### INSTRUCTIONS FOR THE TASK:
Please repeat exactly the lines from the one containing "Image resolution: width=1568" through the last line of the records, both included, and nothing else, leaving out any pictures.

-------

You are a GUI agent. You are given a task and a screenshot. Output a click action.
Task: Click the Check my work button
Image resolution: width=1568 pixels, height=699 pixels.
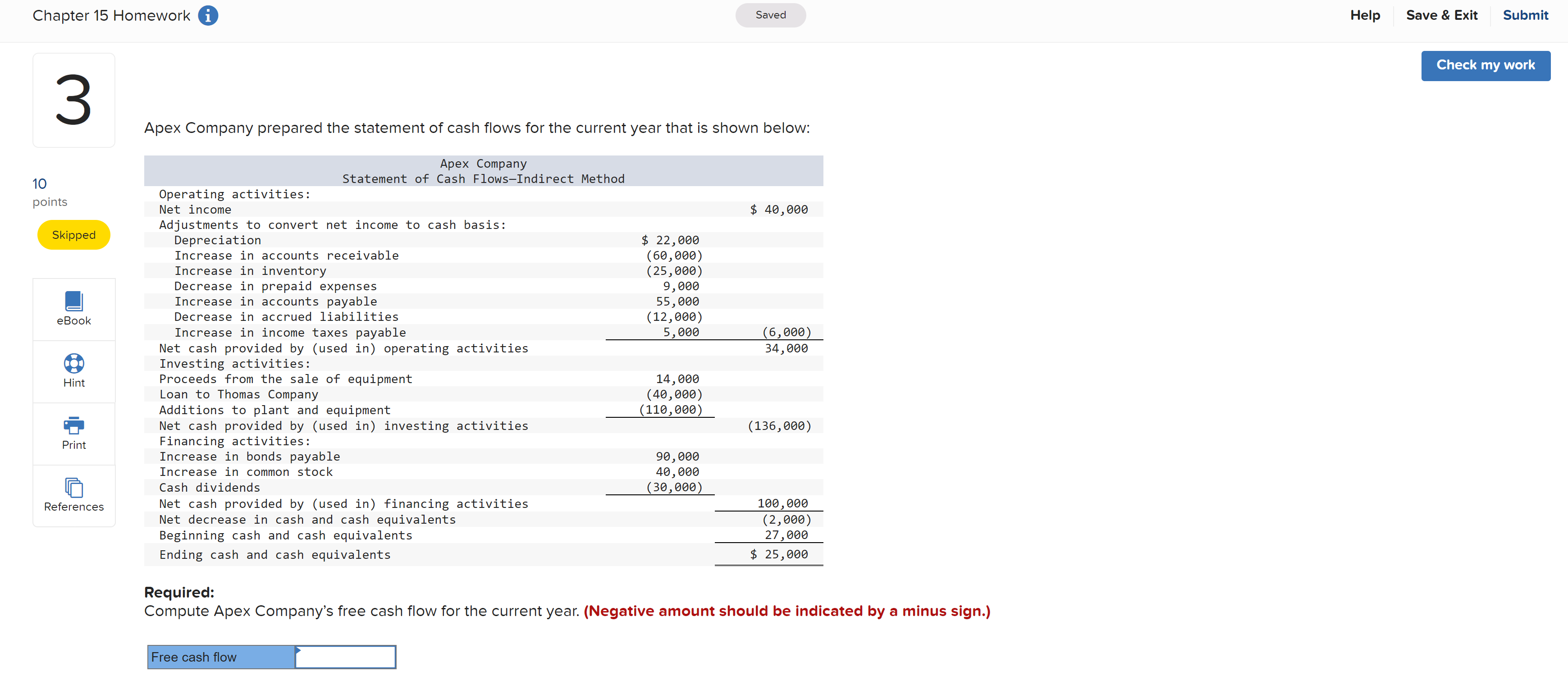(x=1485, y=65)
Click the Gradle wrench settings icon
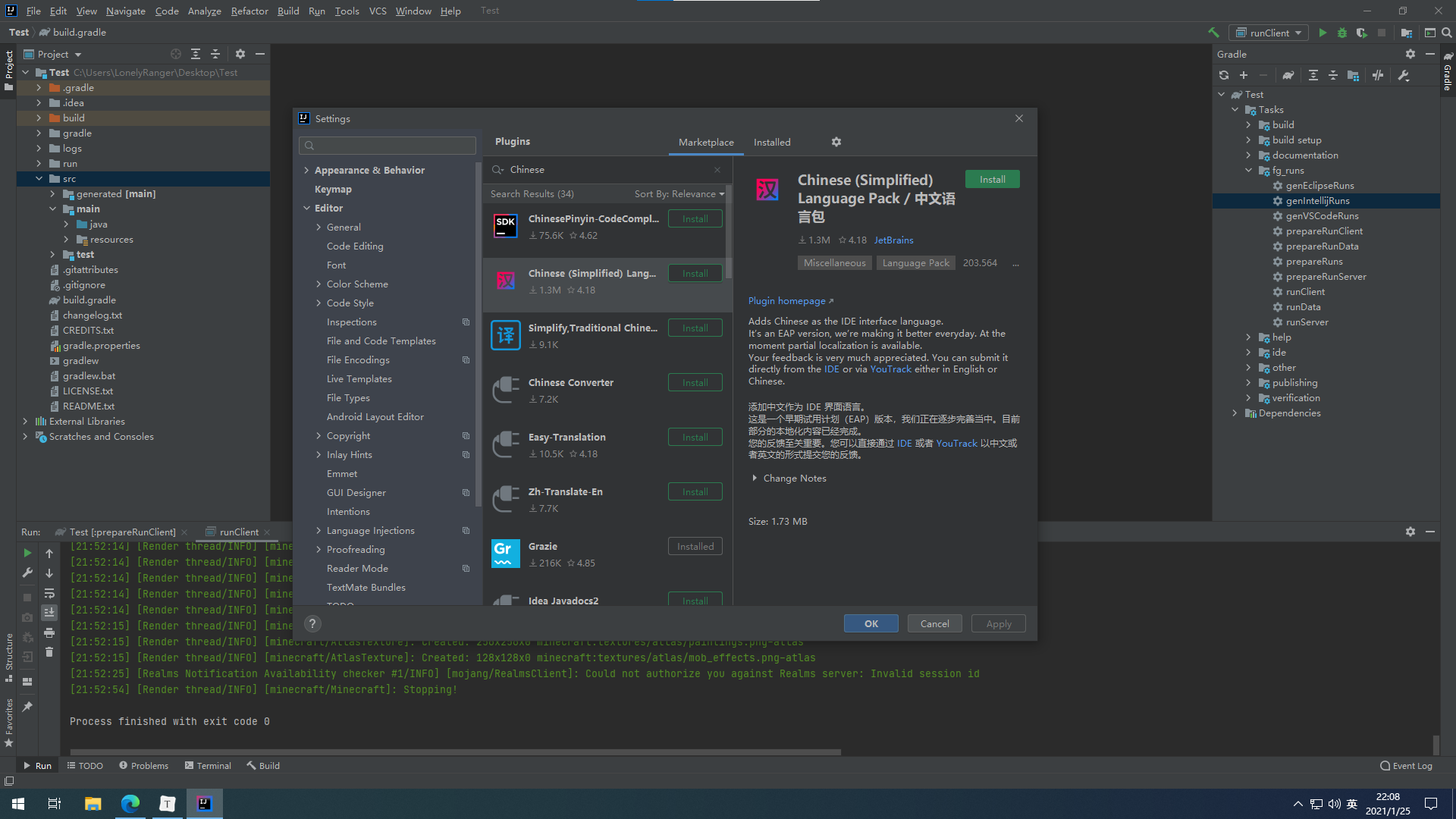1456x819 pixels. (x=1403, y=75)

-------

### TASK RESPONSE:
Image resolution: width=1568 pixels, height=699 pixels.
(x=1485, y=65)
Click the Gradle wrench settings icon
1456x819 pixels. (x=1403, y=75)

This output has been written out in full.